The difference between our work and others is that our reports are the beginning of the process not the conclusion. We have spent over five years working on the Fuse programme and, with partners, have raised over £12m to test the conclusions in the Brighton Fuse, London Fusion, and the North East Creative Fuse.

The second Task Force on Manufacturing and Engineering led to our relentless focus on bringing more women into engineering courses at university. And we launched the Talent 2030 website, the National Engineering Competition for Girls, and the Powering On programme that is monitoring university outreach to girls.

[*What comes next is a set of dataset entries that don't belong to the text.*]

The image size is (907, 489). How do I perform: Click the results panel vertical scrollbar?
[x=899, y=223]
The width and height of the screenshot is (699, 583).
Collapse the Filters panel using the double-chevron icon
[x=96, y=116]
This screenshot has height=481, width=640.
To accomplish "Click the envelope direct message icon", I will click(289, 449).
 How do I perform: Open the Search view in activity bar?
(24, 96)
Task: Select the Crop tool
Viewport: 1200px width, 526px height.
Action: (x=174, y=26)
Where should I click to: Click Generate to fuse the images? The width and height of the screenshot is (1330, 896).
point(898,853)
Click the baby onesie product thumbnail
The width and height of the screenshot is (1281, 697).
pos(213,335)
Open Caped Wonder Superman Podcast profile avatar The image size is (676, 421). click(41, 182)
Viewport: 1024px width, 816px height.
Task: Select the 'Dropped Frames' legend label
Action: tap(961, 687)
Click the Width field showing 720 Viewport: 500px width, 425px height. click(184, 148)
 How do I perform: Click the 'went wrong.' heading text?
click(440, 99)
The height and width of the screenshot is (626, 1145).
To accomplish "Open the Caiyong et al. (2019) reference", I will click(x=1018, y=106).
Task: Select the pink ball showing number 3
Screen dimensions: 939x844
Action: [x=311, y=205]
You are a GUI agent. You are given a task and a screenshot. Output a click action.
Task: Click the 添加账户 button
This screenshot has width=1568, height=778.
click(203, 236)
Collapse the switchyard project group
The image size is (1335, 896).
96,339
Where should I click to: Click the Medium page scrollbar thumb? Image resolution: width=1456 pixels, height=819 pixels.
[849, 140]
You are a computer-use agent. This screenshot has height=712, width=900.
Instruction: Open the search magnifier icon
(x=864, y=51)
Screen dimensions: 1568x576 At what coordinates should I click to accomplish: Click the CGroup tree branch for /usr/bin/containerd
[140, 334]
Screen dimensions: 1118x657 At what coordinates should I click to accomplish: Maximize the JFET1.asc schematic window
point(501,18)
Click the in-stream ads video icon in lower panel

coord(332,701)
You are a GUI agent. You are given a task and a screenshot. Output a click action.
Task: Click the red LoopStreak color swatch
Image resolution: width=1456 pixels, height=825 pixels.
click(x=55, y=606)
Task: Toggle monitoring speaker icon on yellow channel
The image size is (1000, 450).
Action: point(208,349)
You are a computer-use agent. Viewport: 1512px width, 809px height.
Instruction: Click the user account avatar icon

As well as sector based Task Forces (our last being the Food Economy), we have focussed on the ways in which we can liberate the inventiveness of universities to help businesses to innovate. Our report from UK-wide Task Force was called Growing Value – Business-University Collaboration for the 21st Century. It concluded that:

– The UK need to maintain the excellence of the UK Research Base through long-term strategic commitments from government.
– Government and its agencies must prioritise and finance collaboration, and the sharing of best practice in innovation between UK universities and businesses, both local and global.
– It’s crucial to promote entrepreneurship and entrepreneurial corporate management in universities in order to enhance risk-taking and innovation in business.
– We must develop consistent differentiated sector strategies to incentivise university-business interactions designed to match specific sectoral systems of innovation.

Following the success of this Task Force, we launched Growing Value: Scotland which has focussed on increasing the collaboration between business and universities in Scotland’s unique innovation ecosystem. Thus far we have produced an exhaustive account of Scottish R&D and interviews across the Scottish industrial base.

The final report will be launched with the Deputy First Minister of Scotland 25 May. After that it’s onto Growing Value: Wales. We have a saying in the National Centre – no report is left an orphan. Action is as vital as reflection and we continue to champion both. Our next sector Task Force will be on the digital health economy and we are as excited about it as we were with our first one six years ago.